### ABOUT THIS TASK
Where does the word "avatar" occur in the material? Copy each line that has it.

### MATERIAL PROVIDED
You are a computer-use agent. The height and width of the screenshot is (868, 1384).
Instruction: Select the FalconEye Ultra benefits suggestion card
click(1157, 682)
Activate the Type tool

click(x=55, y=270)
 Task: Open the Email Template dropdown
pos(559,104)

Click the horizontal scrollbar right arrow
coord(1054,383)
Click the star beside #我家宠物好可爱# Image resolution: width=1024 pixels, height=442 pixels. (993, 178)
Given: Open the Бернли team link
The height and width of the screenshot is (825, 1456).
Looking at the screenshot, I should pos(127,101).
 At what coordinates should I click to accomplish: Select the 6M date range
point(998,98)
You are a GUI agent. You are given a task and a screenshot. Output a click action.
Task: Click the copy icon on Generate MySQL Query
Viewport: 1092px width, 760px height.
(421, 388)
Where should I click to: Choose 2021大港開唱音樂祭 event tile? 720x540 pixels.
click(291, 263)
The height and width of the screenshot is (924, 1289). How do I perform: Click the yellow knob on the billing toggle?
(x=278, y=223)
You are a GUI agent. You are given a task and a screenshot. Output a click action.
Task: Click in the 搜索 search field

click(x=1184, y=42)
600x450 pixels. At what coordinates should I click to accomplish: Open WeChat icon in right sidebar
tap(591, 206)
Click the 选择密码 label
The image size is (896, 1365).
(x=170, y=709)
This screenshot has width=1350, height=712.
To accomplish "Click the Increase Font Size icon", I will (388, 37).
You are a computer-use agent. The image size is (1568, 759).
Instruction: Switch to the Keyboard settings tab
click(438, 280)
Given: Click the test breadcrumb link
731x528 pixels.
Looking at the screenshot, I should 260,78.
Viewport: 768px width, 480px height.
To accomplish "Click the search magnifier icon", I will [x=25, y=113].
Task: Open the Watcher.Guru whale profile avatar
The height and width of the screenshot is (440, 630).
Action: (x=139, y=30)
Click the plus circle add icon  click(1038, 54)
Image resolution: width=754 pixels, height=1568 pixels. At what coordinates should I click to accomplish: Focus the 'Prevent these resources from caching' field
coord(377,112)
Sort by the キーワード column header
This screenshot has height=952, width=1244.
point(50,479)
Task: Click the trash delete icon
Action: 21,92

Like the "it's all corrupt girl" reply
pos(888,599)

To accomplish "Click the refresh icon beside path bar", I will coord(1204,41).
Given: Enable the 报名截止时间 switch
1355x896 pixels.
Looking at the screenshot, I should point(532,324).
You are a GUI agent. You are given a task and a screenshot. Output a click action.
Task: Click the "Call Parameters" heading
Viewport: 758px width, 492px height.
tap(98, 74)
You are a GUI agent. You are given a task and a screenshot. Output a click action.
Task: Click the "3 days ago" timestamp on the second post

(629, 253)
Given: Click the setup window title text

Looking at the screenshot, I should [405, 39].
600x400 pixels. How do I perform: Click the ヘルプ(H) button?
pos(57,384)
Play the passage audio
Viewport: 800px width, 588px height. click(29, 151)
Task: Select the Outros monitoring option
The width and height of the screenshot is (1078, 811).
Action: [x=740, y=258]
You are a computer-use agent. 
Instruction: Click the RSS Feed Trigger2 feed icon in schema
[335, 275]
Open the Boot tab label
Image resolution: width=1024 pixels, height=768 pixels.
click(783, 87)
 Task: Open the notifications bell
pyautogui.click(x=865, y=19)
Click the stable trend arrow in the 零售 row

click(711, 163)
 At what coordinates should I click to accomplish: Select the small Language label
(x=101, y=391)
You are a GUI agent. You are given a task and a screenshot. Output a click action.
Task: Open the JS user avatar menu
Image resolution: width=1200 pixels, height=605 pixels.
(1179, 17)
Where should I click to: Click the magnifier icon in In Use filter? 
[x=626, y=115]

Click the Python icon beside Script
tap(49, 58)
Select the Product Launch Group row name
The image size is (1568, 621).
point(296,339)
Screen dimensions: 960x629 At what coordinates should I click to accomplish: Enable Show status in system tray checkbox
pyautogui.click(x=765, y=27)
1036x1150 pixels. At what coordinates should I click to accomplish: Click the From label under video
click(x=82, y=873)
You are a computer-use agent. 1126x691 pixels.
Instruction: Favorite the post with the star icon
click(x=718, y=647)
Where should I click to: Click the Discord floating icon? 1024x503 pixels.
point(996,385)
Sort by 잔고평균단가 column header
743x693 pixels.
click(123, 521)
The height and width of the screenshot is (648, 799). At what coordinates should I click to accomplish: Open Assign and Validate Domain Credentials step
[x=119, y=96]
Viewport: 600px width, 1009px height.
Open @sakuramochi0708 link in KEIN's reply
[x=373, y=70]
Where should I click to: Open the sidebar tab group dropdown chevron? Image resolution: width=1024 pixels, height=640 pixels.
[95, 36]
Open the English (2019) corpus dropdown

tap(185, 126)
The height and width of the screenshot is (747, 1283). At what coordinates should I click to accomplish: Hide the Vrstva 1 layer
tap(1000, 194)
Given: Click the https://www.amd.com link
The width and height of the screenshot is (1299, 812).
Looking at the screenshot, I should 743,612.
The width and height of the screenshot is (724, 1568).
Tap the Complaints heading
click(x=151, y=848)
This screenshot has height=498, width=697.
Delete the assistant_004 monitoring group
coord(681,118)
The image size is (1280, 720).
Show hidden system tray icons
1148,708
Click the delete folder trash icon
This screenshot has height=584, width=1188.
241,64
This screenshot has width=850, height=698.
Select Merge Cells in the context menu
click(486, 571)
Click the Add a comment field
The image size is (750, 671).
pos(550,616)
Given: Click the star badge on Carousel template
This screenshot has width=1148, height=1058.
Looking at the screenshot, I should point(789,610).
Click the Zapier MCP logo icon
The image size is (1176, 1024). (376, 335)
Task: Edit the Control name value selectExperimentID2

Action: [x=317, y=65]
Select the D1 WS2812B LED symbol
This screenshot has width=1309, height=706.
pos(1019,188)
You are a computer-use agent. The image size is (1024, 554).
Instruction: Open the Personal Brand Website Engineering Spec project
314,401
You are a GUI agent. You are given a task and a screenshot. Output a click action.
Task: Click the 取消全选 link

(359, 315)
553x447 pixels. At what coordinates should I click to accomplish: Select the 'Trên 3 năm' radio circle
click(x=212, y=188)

### OUTPUT BELOW
Task: Open the Watcher.Guru whale profile avatar
Task: Open the JS user avatar menu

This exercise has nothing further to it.